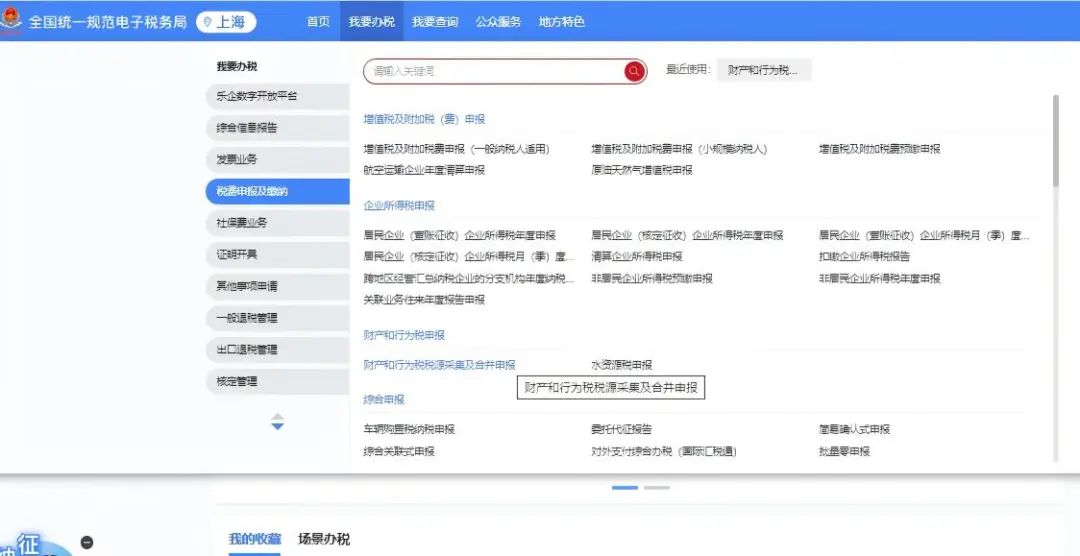
Task: Click the location pin icon beside 上海
Action: coord(208,22)
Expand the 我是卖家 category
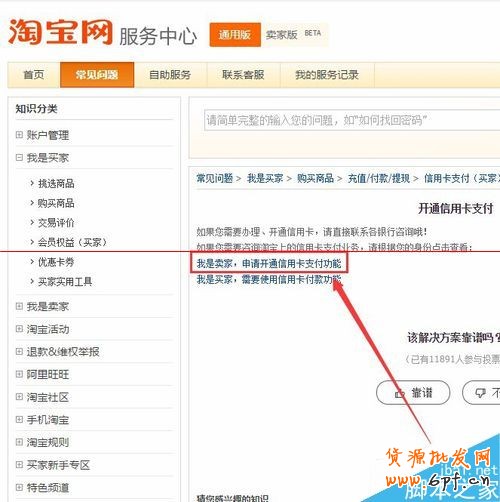Viewport: 500px width, 502px height. pos(19,306)
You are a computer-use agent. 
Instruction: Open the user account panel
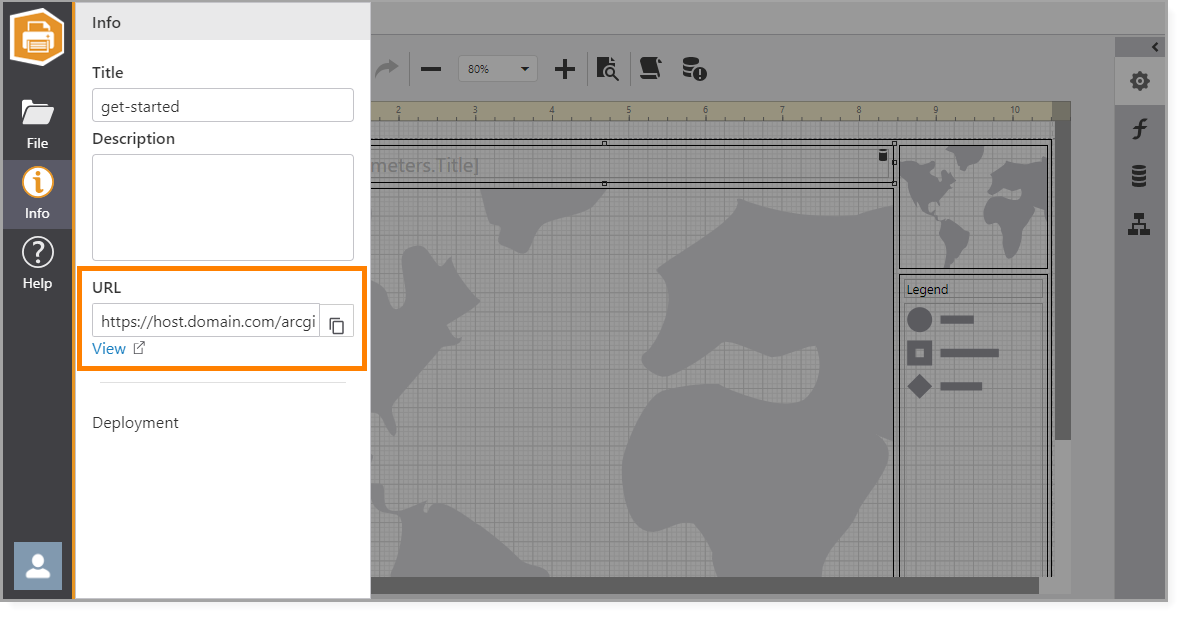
^^^^
* **TASK DIRECTIONS**: Copy exactly what appears from the line holding "You are a computer-use agent." to the end of the material, keeping both end lines. Pictures are not part of the copy.

* **EXPECTED OUTPUT**:
You are a computer-use agent. 
Instruction: Open the user account panel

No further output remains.